**Exercise**
Begin at the line containing "Instruction: Open a SQL file with folder icon" and retype each line through the end of the records exactly. Include nothing else and no pictures.

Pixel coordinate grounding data
++++++++
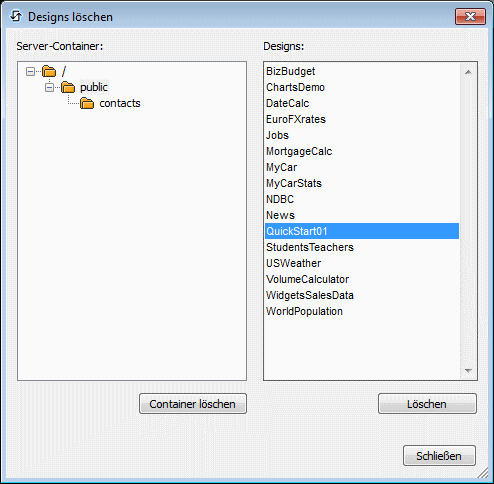Choose the QuickStart01 design entry
Viewport: 494px width, 484px height.
[x=362, y=231]
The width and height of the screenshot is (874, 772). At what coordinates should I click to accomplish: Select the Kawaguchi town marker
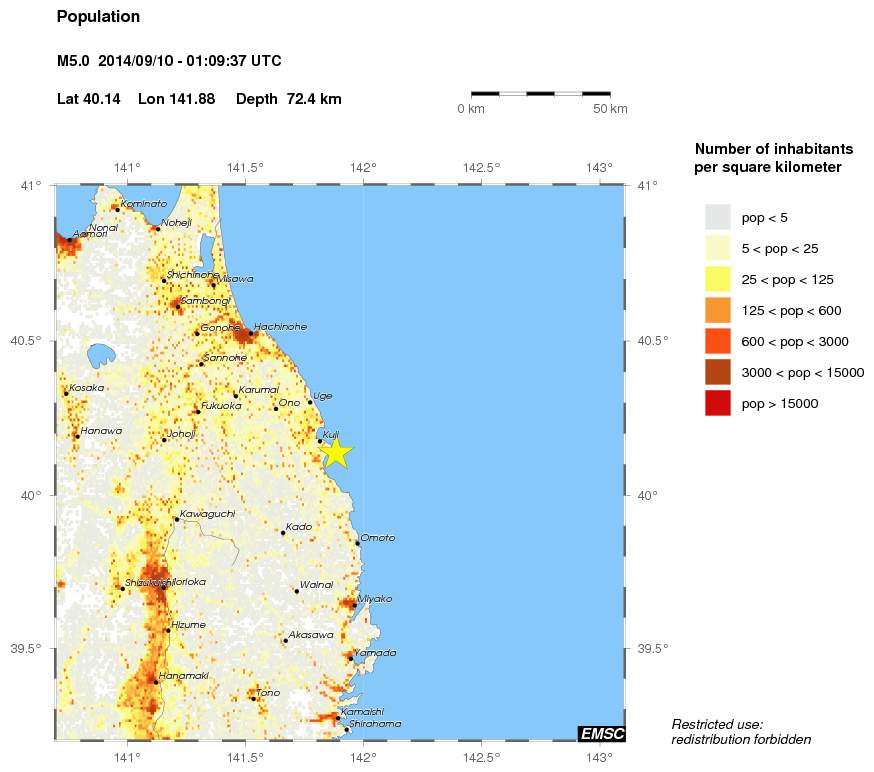[177, 520]
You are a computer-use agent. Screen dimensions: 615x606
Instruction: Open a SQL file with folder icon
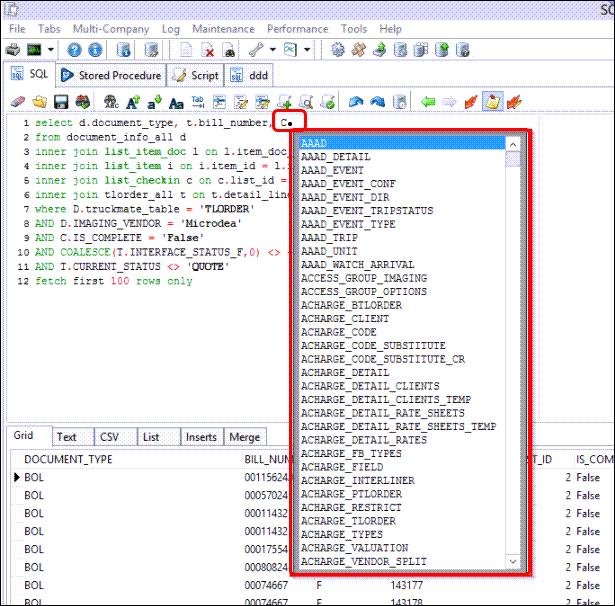[x=39, y=102]
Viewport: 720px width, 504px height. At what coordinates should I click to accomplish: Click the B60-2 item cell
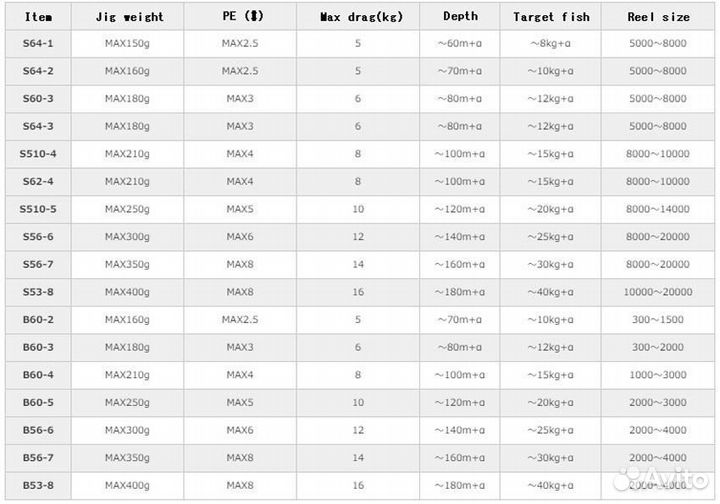click(x=38, y=318)
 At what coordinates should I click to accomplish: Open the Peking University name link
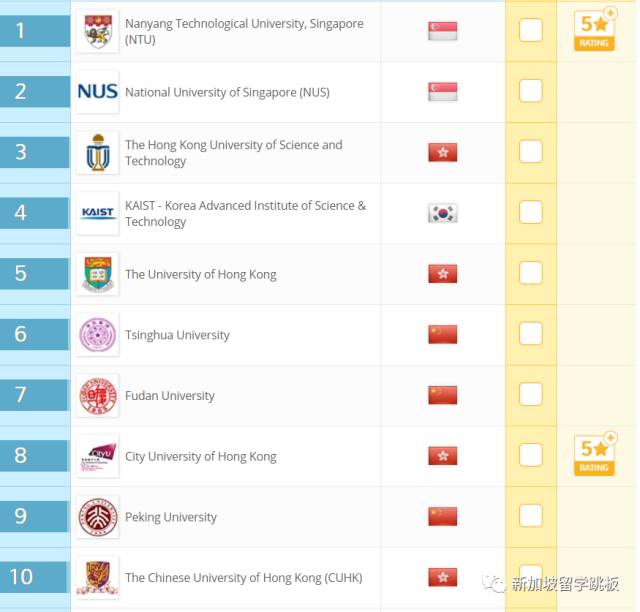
++++++++
**Task output**
Instruction: Open a SQL file with folder icon
[x=39, y=102]
Viewport: 720px width, 504px height. At what coordinates should I click to accomplish: Click the B60-2 item cell
click(x=38, y=318)
 At what coordinates should I click to accomplish: Open the Peking University name link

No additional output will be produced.